Avoid Login Fatique with RoboForm
If you run a small business with any Internet interaction, I’m sure you have experienced fatigue with too many logins to remember. User name and password combinations abound: a login for your domain registrar, a login for your hosting control panel, another for your online banking. There just seems to be no end of logins to remember.
There are many ways we all cope with this issue. Some will just let our browser remember our passwords for us, but run into a variety of issues with that approach along with that nagging feeling that this might not be the most secure way to manage logins. Others will keep spreadsheets on logins, but still this too is inconvenient at best. And yes, some might admit to keeping logins on a sheet of paper for reference.
Another common approach against login fatigue is to work with a set of standard logins ranging from less to most secure depending on the nature of the application or service we are logging into.

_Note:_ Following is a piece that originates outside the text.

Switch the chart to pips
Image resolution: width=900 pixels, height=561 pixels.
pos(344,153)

For example, we might use a relatively simple password for logging in to comment on blogs, a more secure password for logging into places we do business with that don’t retain any sensitive information about us, an even stronger password for logins that have to do with our business such as our hosting control panel for our web site, etc., and a very strong password for anything that has to do with our finances such as our online banking.

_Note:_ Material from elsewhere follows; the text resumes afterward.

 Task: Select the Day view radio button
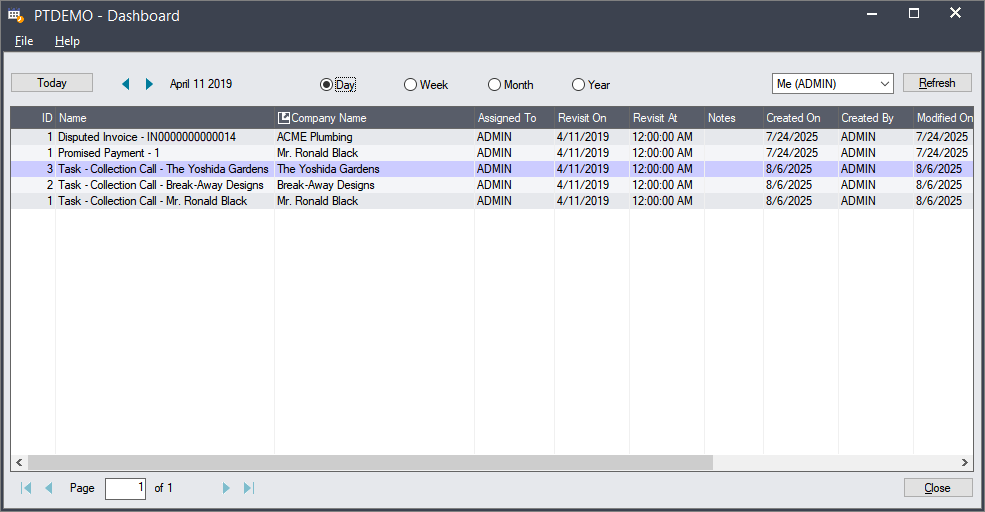[326, 85]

This approach has the advantage of keeping a wide array of logins rather simply limited to a small set of options assigned by the level of security desired; however, this strategy breaks down pretty quickly when confronted with logins that require rules for setting passwords that weren’t part of the way we created these security-tiered logins – or worse yet, when confronted with high security services which force a change of password periodically.
And of course, when we can’t quite get the login correct, we resort to stumbling through the “forgot password” and or “forgot username” functionality, if provided.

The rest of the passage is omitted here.